Records from a collection:

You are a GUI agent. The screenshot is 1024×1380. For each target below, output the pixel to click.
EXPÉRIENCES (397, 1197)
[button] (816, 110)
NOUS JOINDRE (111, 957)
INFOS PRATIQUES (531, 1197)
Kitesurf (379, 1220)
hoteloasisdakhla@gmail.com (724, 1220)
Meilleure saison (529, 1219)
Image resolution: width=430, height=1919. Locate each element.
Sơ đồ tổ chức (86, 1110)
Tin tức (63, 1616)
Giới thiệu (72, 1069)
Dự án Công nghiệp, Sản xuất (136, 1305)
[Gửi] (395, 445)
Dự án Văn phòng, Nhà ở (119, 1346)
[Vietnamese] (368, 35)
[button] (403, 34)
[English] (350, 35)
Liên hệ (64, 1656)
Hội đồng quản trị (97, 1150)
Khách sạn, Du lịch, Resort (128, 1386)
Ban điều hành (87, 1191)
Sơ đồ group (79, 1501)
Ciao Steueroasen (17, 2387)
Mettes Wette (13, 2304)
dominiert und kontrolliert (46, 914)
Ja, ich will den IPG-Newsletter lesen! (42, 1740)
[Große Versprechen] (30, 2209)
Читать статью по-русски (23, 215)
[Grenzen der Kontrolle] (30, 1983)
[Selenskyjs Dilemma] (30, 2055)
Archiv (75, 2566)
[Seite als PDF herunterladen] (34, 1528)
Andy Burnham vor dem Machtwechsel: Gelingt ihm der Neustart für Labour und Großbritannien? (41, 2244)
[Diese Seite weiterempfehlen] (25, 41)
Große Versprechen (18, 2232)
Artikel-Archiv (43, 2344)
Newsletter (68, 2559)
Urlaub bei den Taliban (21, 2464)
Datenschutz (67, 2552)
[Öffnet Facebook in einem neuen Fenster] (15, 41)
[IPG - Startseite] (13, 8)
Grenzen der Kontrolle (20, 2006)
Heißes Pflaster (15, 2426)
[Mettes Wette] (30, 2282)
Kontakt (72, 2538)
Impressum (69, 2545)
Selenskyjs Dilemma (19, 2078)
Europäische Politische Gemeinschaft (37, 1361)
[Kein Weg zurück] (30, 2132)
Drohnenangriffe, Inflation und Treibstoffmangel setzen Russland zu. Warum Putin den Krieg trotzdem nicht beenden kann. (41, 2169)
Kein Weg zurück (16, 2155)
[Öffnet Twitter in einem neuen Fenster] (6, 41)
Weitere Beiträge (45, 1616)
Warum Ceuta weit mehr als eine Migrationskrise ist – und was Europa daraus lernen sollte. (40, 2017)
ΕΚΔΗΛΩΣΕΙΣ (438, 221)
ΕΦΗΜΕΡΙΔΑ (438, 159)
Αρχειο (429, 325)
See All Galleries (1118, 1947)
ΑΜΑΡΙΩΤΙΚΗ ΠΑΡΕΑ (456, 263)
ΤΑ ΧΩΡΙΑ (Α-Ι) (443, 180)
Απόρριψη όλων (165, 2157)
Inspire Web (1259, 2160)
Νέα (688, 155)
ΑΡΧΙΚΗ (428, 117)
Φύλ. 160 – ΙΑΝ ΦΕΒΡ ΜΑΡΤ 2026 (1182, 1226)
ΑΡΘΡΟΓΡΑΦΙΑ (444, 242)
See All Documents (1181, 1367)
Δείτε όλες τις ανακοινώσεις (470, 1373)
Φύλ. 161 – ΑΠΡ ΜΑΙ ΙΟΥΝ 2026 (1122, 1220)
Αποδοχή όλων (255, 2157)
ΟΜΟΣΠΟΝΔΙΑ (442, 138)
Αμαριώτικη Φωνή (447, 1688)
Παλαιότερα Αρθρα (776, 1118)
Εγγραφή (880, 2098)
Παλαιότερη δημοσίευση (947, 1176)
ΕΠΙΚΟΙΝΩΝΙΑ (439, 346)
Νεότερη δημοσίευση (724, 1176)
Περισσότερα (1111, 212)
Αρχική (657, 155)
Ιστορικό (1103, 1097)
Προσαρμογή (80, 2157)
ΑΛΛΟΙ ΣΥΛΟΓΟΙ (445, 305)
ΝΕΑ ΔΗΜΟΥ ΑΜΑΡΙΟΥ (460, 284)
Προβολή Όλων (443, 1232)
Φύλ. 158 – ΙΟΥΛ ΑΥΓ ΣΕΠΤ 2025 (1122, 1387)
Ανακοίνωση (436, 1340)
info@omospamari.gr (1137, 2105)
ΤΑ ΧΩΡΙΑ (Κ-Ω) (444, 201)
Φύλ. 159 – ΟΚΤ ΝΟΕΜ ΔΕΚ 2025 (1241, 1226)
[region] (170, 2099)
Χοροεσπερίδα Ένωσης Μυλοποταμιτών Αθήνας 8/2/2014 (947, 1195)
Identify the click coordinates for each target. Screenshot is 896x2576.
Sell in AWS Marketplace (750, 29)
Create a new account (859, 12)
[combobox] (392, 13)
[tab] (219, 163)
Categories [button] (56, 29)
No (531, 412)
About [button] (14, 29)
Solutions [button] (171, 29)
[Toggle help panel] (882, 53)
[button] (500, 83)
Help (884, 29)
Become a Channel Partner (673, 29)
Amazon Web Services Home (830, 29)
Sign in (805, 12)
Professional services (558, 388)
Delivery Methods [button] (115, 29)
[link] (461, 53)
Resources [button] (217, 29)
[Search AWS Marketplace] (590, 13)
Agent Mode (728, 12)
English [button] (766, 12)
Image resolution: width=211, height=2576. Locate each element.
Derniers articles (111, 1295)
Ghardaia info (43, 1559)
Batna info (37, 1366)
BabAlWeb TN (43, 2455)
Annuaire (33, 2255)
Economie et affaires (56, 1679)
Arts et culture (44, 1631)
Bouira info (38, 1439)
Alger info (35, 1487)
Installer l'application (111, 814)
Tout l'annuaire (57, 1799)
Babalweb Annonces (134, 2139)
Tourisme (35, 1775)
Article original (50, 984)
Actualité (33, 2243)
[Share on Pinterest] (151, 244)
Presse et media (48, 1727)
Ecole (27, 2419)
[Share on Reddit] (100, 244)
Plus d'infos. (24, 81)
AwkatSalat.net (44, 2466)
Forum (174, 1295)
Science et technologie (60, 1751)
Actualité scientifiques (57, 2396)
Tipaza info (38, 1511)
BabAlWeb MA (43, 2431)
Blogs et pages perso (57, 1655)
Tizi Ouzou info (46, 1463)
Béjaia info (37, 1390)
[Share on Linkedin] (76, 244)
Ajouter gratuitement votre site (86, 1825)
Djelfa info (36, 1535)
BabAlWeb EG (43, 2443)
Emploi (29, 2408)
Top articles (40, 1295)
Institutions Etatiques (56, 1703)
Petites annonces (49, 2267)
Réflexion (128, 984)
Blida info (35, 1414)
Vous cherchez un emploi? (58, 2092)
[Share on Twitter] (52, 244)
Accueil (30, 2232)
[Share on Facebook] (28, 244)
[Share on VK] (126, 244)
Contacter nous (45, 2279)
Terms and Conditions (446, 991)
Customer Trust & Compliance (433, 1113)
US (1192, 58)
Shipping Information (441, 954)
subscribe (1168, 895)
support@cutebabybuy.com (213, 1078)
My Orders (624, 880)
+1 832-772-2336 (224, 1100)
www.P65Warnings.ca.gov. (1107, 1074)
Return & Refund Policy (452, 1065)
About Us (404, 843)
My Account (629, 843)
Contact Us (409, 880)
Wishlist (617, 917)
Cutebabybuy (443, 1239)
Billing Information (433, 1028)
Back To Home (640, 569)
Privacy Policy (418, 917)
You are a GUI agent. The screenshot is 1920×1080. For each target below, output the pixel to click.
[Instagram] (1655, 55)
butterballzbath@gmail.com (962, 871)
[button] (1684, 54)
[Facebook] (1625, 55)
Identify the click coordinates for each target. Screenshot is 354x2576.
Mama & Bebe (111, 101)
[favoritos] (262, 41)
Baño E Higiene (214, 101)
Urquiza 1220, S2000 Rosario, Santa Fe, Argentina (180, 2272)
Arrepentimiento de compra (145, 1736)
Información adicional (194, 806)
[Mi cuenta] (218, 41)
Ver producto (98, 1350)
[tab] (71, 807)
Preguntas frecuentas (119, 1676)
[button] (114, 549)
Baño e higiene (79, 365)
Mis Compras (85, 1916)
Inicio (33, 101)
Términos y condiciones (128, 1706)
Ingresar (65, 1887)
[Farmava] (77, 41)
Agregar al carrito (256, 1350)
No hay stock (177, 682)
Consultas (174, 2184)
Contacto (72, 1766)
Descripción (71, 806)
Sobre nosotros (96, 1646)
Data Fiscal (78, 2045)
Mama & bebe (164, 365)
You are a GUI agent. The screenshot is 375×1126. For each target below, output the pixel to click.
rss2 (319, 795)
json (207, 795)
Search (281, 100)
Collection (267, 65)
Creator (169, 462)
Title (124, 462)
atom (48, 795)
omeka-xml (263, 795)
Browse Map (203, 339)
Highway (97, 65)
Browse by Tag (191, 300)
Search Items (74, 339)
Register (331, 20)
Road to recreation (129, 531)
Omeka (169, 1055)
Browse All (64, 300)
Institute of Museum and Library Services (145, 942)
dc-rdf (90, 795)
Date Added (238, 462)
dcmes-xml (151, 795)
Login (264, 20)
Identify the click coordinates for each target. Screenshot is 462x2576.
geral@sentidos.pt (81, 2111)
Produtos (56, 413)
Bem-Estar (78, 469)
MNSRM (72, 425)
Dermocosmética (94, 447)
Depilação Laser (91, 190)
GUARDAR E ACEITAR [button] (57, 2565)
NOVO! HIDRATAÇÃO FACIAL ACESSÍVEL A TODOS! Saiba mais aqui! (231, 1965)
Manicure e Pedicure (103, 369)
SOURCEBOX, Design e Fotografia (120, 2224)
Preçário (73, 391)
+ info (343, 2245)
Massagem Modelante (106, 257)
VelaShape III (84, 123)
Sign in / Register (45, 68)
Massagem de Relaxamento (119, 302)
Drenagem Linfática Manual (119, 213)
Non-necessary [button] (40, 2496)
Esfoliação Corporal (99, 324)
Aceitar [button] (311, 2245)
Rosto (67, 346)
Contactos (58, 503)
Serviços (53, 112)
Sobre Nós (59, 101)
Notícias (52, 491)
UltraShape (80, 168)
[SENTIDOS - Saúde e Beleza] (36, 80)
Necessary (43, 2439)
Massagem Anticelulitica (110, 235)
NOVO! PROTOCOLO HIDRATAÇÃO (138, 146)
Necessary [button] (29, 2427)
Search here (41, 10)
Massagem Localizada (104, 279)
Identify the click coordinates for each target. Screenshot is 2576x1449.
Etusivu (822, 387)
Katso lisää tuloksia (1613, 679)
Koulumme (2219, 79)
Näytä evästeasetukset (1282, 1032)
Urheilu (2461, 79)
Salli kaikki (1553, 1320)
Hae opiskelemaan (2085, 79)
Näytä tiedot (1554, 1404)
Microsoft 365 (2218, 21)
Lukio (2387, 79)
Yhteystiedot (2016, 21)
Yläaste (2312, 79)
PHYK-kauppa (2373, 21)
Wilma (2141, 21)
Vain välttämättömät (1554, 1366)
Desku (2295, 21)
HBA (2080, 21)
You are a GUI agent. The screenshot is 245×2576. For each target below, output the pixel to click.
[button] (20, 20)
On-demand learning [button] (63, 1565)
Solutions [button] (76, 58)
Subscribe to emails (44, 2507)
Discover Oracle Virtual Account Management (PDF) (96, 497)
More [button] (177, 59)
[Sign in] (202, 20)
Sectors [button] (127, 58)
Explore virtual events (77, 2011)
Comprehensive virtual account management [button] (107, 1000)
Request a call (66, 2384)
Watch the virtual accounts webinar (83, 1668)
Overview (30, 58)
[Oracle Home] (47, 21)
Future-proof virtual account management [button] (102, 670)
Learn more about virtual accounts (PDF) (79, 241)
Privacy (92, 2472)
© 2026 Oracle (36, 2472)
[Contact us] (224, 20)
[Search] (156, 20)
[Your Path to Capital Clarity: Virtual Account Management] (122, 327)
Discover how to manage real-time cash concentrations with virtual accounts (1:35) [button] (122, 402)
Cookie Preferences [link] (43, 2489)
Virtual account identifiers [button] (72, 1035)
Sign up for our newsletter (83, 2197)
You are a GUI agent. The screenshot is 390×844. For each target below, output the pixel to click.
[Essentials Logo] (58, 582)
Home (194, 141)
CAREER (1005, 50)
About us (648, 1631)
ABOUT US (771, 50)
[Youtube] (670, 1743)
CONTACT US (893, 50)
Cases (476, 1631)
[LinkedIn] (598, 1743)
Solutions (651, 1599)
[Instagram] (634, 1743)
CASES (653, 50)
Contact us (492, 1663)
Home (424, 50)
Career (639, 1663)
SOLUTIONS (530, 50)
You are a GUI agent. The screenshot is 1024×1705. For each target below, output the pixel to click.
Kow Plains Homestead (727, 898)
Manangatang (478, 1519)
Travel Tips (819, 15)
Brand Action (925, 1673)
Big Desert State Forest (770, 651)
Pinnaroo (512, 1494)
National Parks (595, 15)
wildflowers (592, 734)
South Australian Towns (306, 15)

- _REQUIRED ACTION_: Copy range, inclusive: the line holding "Ciao Steueroasen (17, 2387)" to the line holding "ΕΚΔΗΛΩΣΕΙΣ (438, 221)". Reproduce exactly those lines of the records above and no others.

- _RESULT OF THE EXERCISE_:
Ciao Steueroasen (17, 2387)
Mettes Wette (13, 2304)
dominiert und kontrolliert (46, 914)
Ja, ich will den IPG-Newsletter lesen! (42, 1740)
[Große Versprechen] (30, 2209)
Читать статью по-русски (23, 215)
[Grenzen der Kontrolle] (30, 1983)
[Selenskyjs Dilemma] (30, 2055)
Archiv (75, 2566)
[Seite als PDF herunterladen] (34, 1528)
Andy Burnham vor dem Machtwechsel: Gelingt ihm der Neustart für Labour und Großbritannien? (41, 2244)
[Diese Seite weiterempfehlen] (25, 41)
Große Versprechen (18, 2232)
Artikel-Archiv (43, 2344)
Newsletter (68, 2559)
Urlaub bei den Taliban (21, 2464)
Datenschutz (67, 2552)
[Öffnet Facebook in einem neuen Fenster] (15, 41)
[IPG - Startseite] (13, 8)
Grenzen der Kontrolle (20, 2006)
Heißes Pflaster (15, 2426)
[Mettes Wette] (30, 2282)
Kontakt (72, 2538)
Impressum (69, 2545)
Selenskyjs Dilemma (19, 2078)
Europäische Politische Gemeinschaft (37, 1361)
[Kein Weg zurück] (30, 2132)
Drohnenangriffe, Inflation und Treibstoffmangel setzen Russland zu. Warum Putin den Krieg trotzdem nicht beenden kann. (41, 2169)
Kein Weg zurück (16, 2155)
[Öffnet Twitter in einem neuen Fenster] (6, 41)
Weitere Beiträge (45, 1616)
Warum Ceuta weit mehr als eine Migrationskrise ist – und was Europa daraus lernen sollte. (40, 2017)
ΕΚΔΗΛΩΣΕΙΣ (438, 221)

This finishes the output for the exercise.